Last Thursday, as they have for many years, Rostered Ministers of the Northeastern Iowa Synod gathered at Nazareth Lutheran for a time of learning, worship, fellowship and renewal. Bishop Ullestad remembers that when he first proposed this idea, there was some resistance to asking church leaders to take time out during Lent. Even now occasionally someone new will ask “Don’t you know this is Lent?”
“Yes, it is because it is Lent,” the Bishop replies.
“The Day of Renewal provides rostered ministers in our synod a day to step away from the hurried pace of Lenten schedules and responsibilities to be refreshed.”
Now most leaders in the synod recognize the value of this day and come if they can.

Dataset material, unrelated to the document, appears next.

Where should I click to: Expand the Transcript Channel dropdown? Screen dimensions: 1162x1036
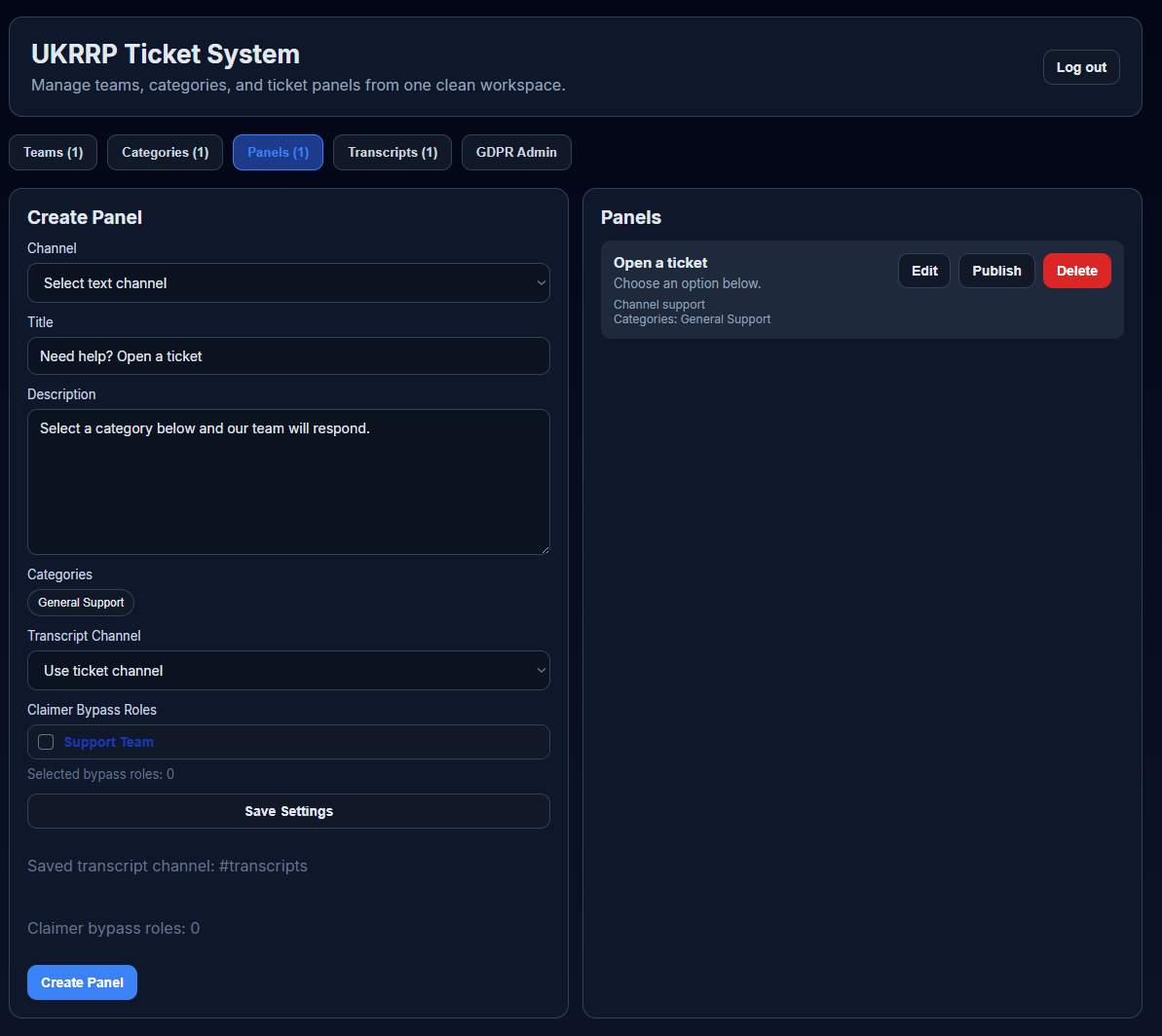click(x=288, y=670)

This year the learning was on Philip Melanchthon, the Reformer we are focusing on this year as we lift up Education and its role in Renewal. The Rev. Dr. Martin J. Lohrman, Assistant Professor of Lutheran Confessions and Heritage at Wartburg Theological Seminary gave two presentations, “Melanchthon the Church Leader,” and “Reading the Bible with Melanchthon.”

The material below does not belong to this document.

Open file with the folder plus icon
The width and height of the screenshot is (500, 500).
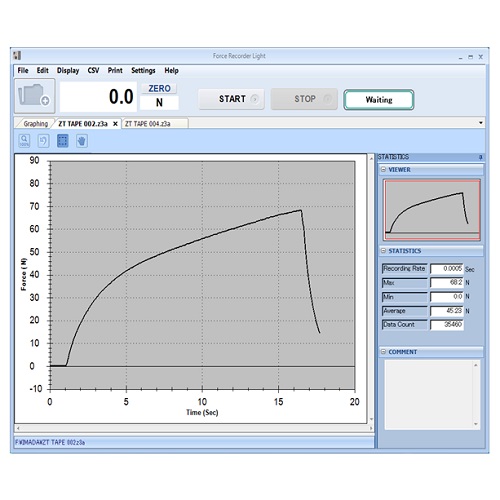pyautogui.click(x=35, y=96)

Melanchthon is often ignored at best and disparaged at worst because he was a more thoughtful, careful thinker and less “colorful” than Luther. However, his contributions to the Reformation cannot be overstated.
Philip Melanchthon was an effective, gospel-centered church leader, who blended courage and wisdom in public service and fostered faith, freedom and accountability as a teacher and reformer.

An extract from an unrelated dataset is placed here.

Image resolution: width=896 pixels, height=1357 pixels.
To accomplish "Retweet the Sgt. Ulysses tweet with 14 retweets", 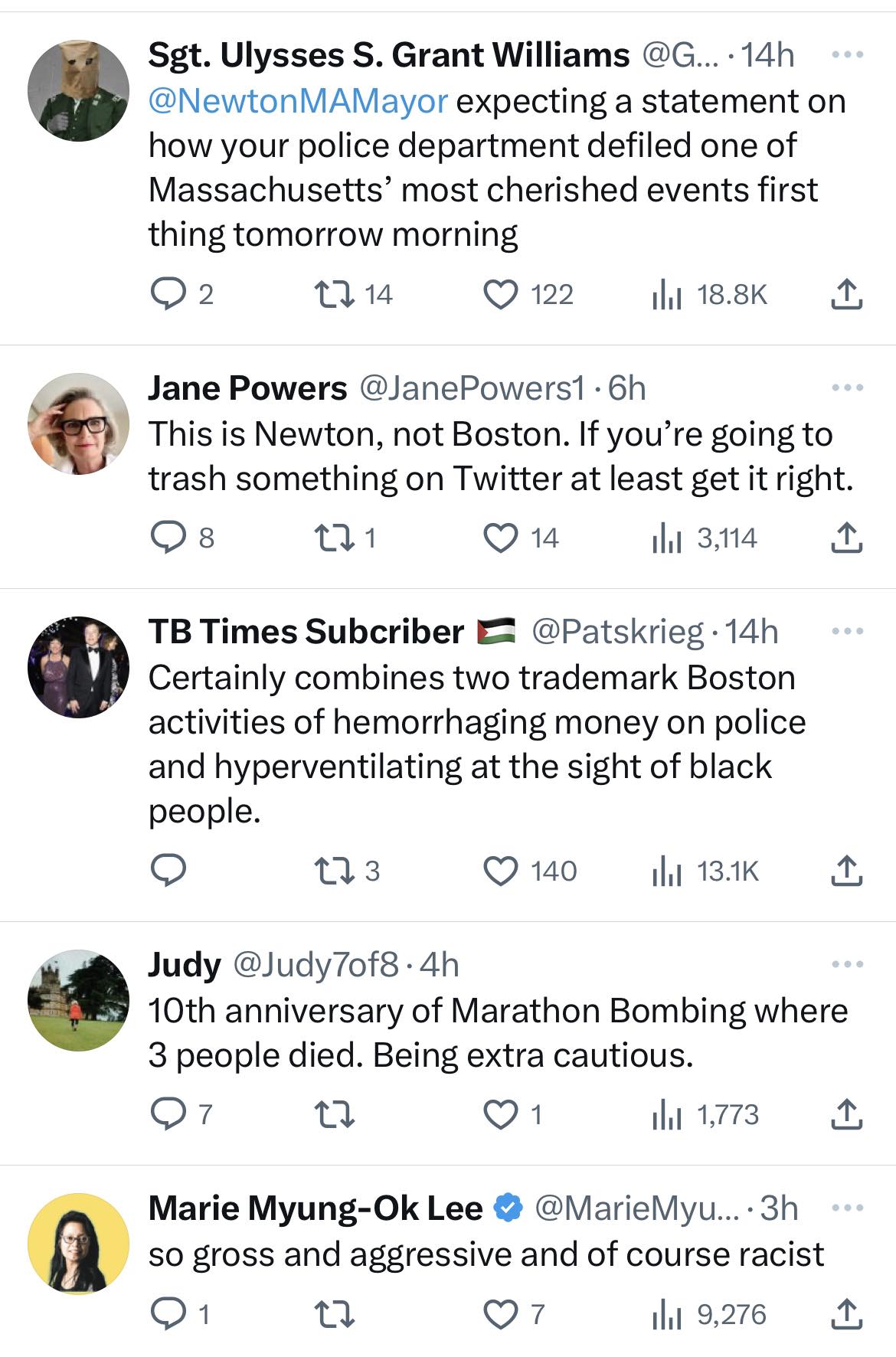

The session on Reading the Bible with Melanchthon began with the influence of Humanism on how Reformers read the Bible. Humanists of the 1400s & 1500s focused on “good literature” and studied literary devices like plot, style, theme, knowledge and application. The reformers asked what if we bring these classic literary tools to our Bible reading.
The Bible wants to persuade hearts and minds about the gospel.
When we approach Romans, we understand that Paul knew classical rules of rhetoric, particularly persuasion, and used them in his letters. Paul is writing to persuade his hearers. In fact, the whole Bible can be seen as Persuasive Literature. . This is how Melanchthon and the reformers looked at scripture. They expected reading the Bible to change the reader. When you approach the text, ask yourself what does it want to persuade you?
We also got to hear from the Bishop Ullestad about what is going on in the synod and the ELCA. Of particular concern is how few seminary graduates are available this year. There are fewer and fewer students every year. The good news is that the Northeastern Iowa Synod is doing a good job in encouraging leaders. Our synod has more students in seminary now than any other synod.
The day ended with Worship and Pastor Steve Brackett preaching on the very topics touched on in our presentations.
Other highlights included lunch with the seniors at Nazareth and singing hymns with them, as well as time for rostered leaders from around the synod to reconnect.